For the square root of a number to be a real number, the radicand must be non-negative. This means we need to ensure that the expression inside the square root is greater than or equal to zero. Expressing this mathematically: \(8x - 5 \geq 0\).
Solving this inequality allows us to find the range of values for \(x\) that will keep the radicand non-negative and thus make the square root a real number. This concept applies not only to square roots but all even root functions, as they have the same requirement for a non-negative radicand.

Solving inequalities involves finding the values of variables that satisfy the inequality. It's similar to solving equations, but with an additional focus on the inequality sign (\(\<\,\>\,\leq\,\geq\) ). Let's walk through the steps to solve the inequality from the exercise.

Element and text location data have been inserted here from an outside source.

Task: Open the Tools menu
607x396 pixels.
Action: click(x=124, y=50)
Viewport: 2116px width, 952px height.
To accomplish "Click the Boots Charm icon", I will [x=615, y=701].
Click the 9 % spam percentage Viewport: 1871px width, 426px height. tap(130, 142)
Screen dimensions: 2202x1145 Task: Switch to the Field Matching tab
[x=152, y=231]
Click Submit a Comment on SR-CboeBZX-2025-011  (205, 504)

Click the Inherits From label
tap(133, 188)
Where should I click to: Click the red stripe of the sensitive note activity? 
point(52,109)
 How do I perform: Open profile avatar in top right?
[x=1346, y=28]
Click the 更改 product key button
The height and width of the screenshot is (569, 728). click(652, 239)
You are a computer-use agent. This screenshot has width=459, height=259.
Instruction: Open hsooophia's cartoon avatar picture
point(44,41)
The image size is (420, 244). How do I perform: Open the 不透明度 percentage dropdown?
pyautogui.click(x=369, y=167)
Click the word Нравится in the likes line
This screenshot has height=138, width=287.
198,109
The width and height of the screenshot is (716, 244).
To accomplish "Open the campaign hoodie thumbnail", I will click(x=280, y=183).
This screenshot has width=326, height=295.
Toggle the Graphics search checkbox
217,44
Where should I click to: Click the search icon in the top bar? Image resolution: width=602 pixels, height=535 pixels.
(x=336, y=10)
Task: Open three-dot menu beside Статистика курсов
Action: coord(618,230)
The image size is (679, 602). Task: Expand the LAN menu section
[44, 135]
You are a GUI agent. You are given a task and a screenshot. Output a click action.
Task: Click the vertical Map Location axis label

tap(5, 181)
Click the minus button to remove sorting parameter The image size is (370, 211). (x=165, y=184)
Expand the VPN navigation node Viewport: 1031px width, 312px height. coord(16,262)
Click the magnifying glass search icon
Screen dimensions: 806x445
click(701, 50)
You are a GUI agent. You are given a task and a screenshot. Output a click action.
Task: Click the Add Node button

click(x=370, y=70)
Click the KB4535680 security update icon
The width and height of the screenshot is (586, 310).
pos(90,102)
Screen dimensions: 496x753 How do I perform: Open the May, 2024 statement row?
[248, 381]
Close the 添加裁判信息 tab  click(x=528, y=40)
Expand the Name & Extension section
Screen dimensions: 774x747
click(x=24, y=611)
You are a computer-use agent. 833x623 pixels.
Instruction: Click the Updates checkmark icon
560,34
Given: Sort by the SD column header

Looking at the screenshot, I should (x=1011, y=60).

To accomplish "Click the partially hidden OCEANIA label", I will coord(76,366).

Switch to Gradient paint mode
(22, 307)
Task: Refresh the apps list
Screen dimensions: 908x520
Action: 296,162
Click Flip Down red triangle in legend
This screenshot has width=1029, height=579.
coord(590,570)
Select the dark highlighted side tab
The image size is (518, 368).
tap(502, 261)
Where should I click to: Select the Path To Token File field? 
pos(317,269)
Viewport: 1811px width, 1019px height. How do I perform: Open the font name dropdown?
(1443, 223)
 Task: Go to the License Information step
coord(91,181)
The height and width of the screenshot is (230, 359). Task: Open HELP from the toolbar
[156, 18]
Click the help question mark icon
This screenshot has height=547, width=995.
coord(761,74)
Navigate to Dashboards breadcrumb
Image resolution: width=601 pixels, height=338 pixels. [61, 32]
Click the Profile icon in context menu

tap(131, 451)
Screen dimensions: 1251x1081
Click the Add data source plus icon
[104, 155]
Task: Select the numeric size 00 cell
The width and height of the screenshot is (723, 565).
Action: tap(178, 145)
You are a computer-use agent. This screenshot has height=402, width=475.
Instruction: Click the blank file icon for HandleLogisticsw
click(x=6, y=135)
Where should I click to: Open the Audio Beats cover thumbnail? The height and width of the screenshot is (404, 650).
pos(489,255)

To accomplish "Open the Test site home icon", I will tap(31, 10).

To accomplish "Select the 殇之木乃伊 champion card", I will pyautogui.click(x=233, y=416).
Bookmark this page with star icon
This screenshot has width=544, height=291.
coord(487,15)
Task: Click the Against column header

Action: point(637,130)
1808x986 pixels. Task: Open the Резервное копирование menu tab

First, we started with the inequality: \(8x - 5 \geq 0\).
The goal is to isolate \(x\) on one side. Begin by adding 5 to both sides: \(8x \geq 5\).
Next, divide both sides by 8 to solve for \(x\): \[\frac{8x}{8} \geq \frac{5}{8} \Rightarrow x \geq \frac{5}{8}\]
So, \(x\) must be greater than or equal to \(5\/8\) for the square root to yield a real number. Always remember to reverse the inequality sign if you multiply or divide by a negative number while solving—that's a key rule!

Real numbers include all the numbers on the number line. This constitutes rational and irrational numbers, encompassing positive numbers, negative numbers, zero, fractions, and decimals. When dealing with inequalities and square roots, understanding real numbers is essential.
In the context of the given exercise, \(x\) represents a real number that makes the expression \(\sqrt{8x -5}\) a real value. Since a real number solution is needed, the radicand (8x - 5) must be non-negative; therefore, our solution focuses on determining the values of \(x\) that ensure this condition.
After determining that \(x\geq 5/8\), any value of \(x\) within the range of real numbers that satisfies this inequality will make \(\sqrt{8x -5}\) a real number. When you solve inequalities, ensure your solutions fall within the domain of real numbers unless specified otherwise.